What needs to be done: In the listing below, find each line that holds "pixels" and list it.

Records for processing:

★ ★ ★ ★ ★ ★ ★

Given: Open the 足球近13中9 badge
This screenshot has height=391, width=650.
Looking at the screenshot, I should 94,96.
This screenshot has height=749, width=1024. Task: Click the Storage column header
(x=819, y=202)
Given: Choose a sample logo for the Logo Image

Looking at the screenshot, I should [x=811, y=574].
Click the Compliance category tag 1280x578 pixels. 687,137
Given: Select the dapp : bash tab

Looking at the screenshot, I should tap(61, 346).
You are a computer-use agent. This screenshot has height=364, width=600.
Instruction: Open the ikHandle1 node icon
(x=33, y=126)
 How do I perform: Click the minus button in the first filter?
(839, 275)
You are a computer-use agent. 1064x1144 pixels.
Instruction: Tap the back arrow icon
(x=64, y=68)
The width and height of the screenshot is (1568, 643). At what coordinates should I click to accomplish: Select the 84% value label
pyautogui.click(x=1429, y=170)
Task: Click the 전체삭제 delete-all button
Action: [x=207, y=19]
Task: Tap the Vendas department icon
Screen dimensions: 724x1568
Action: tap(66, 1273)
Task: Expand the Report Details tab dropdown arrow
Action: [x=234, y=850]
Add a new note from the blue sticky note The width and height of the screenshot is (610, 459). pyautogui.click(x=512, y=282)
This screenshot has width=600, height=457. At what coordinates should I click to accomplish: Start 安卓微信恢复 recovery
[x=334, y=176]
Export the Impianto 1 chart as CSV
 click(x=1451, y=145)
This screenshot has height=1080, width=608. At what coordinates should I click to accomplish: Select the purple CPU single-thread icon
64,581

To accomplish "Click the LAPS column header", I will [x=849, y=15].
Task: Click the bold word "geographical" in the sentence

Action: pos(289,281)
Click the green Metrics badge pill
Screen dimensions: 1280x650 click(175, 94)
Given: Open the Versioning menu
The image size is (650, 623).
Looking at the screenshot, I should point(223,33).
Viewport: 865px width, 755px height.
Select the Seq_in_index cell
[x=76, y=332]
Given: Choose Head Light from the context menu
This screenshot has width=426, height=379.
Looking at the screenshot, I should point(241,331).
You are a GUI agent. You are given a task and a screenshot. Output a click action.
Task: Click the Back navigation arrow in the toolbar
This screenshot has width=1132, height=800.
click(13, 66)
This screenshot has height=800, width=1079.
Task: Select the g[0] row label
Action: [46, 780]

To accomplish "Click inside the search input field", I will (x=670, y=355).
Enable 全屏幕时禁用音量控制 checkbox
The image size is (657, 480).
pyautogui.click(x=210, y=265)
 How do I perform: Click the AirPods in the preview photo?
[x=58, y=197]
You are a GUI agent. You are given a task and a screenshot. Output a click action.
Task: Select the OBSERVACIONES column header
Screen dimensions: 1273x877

★ ★ ★ ★ ★ ★ ★

Reply:
Click the Compliance category tag 1280x578 pixels. 687,137
You are a computer-use agent. 1064x1144 pixels.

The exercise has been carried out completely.